--- Exercise instructions ---
A complete answer lists every line of the entries below where the string "Pick" appears.
═══ Task data ═══
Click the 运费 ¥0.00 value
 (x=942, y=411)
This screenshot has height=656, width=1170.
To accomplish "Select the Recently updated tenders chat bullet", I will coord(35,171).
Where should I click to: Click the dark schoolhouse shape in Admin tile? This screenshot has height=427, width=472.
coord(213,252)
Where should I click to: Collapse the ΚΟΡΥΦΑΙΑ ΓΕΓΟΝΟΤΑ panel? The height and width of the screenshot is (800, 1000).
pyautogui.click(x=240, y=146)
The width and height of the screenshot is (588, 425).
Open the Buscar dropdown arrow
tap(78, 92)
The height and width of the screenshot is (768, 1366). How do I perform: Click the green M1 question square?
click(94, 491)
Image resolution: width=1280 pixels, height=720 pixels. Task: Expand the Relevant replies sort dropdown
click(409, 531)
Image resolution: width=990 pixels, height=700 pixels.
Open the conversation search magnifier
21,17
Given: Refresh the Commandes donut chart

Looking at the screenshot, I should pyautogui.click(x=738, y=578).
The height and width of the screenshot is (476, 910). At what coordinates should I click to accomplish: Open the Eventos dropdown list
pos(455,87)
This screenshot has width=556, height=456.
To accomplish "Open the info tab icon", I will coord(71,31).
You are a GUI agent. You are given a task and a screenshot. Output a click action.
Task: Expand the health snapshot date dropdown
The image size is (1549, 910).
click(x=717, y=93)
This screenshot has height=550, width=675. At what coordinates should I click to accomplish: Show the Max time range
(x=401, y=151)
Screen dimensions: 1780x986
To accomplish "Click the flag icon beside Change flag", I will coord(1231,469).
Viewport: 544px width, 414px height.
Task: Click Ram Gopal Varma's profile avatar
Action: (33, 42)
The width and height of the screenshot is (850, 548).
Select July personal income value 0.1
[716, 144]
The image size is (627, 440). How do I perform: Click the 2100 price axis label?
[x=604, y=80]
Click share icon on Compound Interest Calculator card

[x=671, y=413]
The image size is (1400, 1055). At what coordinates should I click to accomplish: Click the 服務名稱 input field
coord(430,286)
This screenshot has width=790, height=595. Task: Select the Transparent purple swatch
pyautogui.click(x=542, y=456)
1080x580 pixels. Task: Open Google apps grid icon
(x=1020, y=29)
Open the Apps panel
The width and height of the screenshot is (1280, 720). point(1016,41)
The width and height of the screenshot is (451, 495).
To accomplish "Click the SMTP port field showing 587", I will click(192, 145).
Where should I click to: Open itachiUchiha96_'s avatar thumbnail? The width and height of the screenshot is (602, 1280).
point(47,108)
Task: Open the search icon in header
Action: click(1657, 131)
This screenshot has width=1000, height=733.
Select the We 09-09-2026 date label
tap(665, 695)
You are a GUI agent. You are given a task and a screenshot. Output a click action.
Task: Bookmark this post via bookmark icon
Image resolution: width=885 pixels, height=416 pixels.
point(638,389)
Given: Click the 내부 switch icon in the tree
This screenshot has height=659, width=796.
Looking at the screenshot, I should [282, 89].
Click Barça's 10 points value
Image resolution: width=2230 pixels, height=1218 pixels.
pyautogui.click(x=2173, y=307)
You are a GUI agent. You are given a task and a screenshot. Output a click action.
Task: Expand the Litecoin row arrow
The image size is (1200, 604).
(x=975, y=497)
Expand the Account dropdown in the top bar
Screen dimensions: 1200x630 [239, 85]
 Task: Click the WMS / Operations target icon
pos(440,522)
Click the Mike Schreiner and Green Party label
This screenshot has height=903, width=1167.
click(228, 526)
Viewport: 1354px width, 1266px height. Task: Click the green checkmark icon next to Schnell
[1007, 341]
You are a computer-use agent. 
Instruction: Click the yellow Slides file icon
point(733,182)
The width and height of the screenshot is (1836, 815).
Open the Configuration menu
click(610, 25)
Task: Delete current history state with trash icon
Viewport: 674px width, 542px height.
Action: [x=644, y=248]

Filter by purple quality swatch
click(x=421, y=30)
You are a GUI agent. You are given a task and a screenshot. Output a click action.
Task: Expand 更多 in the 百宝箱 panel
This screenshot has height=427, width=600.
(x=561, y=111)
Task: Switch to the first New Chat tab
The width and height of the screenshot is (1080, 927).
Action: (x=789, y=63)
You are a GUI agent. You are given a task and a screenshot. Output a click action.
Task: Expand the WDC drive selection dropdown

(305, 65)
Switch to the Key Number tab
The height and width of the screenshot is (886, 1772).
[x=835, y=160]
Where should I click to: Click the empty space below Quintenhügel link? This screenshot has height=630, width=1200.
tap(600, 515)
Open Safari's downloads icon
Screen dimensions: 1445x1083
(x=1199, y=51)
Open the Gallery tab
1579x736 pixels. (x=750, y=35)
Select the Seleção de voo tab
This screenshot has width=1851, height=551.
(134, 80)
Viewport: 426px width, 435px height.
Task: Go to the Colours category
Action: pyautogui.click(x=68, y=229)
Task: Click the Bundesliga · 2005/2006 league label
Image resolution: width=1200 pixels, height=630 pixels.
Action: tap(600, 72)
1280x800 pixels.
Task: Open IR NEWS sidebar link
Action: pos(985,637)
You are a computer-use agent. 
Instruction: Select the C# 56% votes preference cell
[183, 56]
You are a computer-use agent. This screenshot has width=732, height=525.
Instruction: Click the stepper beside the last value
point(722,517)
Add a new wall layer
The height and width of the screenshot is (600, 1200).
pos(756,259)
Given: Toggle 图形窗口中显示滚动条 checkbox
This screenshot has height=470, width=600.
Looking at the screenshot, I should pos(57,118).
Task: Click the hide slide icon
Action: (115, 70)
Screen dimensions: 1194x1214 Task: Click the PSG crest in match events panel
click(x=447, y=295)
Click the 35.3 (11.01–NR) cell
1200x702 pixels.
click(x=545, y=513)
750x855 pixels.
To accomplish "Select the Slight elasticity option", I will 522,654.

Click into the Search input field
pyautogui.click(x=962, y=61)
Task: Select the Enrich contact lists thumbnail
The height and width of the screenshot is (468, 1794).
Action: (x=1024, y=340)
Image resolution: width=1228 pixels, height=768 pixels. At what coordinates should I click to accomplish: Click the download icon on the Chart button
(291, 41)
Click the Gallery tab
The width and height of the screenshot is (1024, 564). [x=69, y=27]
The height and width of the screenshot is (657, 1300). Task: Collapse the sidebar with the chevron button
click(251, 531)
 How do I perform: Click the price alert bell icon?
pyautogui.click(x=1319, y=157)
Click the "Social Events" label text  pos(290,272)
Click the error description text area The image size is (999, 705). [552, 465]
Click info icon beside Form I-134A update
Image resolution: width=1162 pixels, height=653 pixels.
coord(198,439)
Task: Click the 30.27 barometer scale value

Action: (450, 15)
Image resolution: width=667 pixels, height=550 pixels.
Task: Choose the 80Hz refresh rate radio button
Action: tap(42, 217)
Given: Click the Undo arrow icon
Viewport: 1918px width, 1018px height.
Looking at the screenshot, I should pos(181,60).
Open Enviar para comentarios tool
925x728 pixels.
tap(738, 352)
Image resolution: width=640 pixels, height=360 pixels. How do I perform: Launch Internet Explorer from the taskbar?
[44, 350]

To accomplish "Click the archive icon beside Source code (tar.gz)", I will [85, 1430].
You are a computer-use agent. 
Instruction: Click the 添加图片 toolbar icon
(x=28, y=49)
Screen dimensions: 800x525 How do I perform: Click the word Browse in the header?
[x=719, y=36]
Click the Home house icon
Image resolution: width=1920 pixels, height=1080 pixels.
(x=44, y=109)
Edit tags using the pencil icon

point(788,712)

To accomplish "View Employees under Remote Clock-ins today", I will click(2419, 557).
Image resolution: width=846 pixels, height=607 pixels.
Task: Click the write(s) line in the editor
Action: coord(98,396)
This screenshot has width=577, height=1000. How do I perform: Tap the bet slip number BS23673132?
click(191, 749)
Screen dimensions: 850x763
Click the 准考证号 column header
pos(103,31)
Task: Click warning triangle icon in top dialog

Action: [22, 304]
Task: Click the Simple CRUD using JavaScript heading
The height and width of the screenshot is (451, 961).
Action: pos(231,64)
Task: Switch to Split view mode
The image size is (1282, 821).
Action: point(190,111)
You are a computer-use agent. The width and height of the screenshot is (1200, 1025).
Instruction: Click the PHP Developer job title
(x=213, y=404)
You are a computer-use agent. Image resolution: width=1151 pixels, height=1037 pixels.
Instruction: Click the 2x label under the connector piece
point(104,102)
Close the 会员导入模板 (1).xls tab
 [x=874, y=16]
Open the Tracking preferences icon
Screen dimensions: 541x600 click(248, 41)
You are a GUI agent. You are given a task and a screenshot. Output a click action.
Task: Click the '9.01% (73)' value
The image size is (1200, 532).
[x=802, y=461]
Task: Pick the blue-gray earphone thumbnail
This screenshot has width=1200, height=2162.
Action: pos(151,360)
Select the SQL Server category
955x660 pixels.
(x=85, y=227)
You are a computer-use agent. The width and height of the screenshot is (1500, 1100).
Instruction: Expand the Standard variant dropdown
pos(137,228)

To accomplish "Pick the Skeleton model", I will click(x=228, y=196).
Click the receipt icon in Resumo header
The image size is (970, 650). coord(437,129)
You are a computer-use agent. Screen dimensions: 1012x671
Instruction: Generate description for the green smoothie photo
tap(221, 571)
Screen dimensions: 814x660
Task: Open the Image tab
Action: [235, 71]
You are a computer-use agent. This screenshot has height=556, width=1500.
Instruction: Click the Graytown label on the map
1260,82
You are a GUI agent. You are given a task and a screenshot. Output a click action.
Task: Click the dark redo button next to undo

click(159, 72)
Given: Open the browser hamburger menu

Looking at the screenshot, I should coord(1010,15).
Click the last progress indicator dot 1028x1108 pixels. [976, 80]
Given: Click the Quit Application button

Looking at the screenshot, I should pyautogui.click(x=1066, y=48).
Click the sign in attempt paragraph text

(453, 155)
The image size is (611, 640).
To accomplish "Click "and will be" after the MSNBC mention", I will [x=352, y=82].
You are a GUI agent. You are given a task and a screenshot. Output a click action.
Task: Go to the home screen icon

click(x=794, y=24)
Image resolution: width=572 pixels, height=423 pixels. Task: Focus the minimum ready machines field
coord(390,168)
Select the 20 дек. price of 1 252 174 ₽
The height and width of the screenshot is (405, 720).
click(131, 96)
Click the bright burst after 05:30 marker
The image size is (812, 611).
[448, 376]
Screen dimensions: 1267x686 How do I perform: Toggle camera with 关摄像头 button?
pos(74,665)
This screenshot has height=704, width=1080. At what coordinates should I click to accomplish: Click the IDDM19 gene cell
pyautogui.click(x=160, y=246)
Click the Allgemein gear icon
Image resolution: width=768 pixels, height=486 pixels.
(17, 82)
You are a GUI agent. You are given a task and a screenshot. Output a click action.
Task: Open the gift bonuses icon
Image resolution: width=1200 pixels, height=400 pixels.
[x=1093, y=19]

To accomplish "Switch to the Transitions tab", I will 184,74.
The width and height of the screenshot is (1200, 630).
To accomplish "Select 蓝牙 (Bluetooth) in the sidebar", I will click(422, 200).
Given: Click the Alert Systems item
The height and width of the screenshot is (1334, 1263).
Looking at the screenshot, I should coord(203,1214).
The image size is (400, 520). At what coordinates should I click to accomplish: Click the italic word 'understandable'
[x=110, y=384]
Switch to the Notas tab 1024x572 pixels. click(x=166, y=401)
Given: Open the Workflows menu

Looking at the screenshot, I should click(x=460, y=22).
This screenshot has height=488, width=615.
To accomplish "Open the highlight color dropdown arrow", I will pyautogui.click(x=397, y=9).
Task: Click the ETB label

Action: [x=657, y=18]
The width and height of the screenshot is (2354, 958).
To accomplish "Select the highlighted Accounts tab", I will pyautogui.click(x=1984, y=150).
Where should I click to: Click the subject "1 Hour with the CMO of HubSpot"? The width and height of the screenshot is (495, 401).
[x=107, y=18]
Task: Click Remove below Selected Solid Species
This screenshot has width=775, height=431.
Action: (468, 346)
═══
--- Output for this exercise ---
Task: Pick the blue-gray earphone thumbnail
To accomplish "Pick the Skeleton model", I will click(x=228, y=196).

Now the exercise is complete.